--- Excerpted records ---

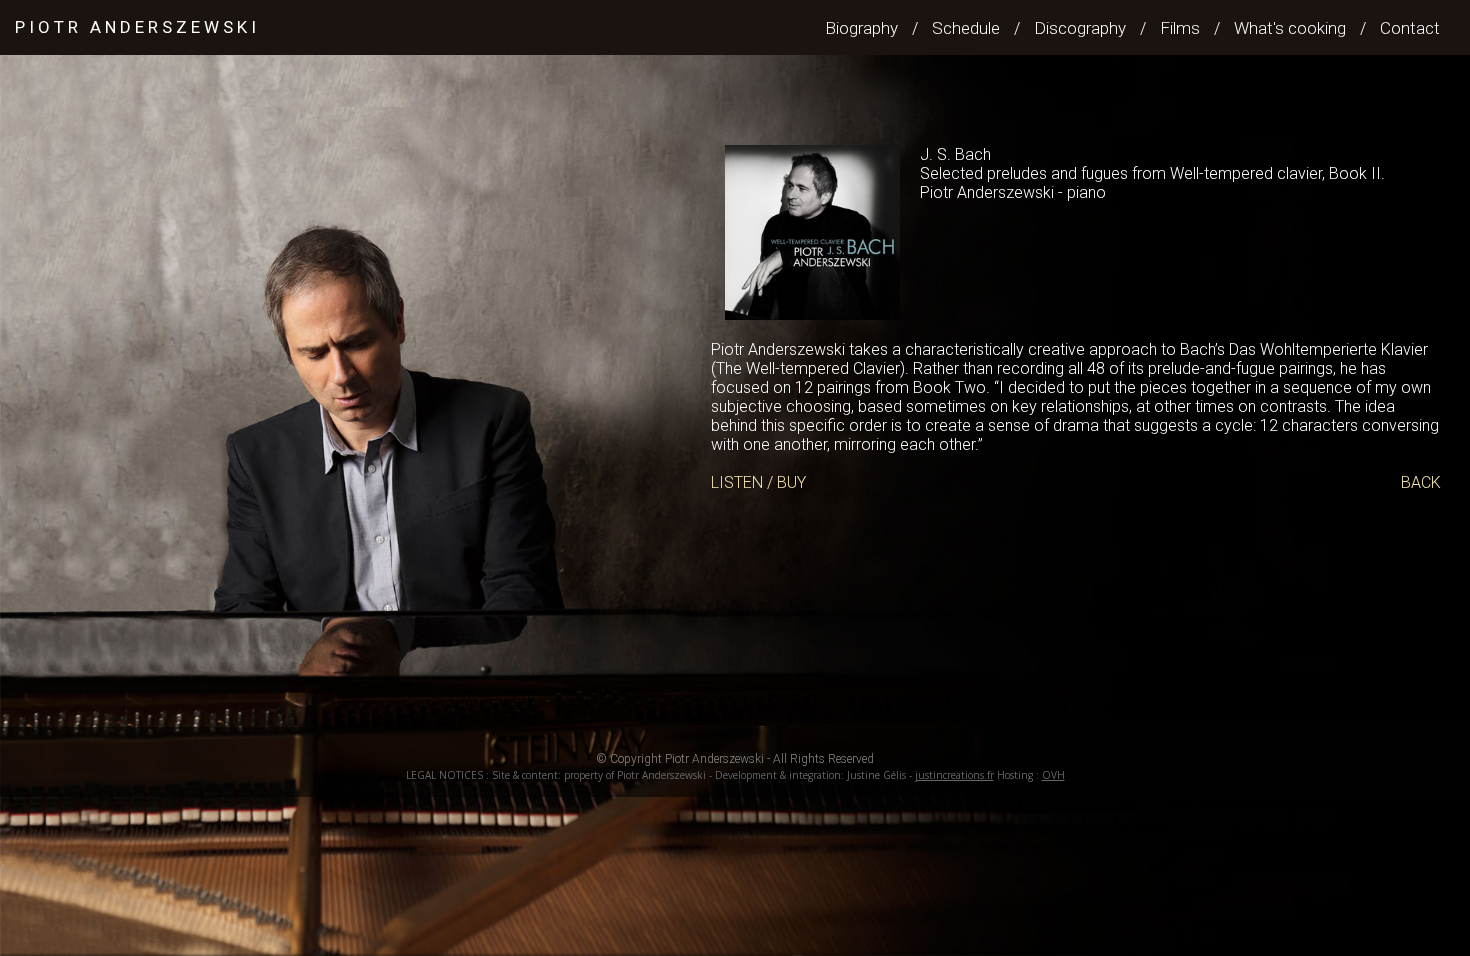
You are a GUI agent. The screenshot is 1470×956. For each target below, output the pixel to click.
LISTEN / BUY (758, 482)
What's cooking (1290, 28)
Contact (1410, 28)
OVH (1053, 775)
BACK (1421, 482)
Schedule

---

**Task requirements**
Output the line containing "LISTEN / BUY (758, 482)" together with all later lines of the entries, exactly as written, through the final line.

**Output of the exercise**
LISTEN / BUY (758, 482)
What's cooking (1290, 28)
Contact (1410, 28)
OVH (1053, 775)
BACK (1421, 482)
Schedule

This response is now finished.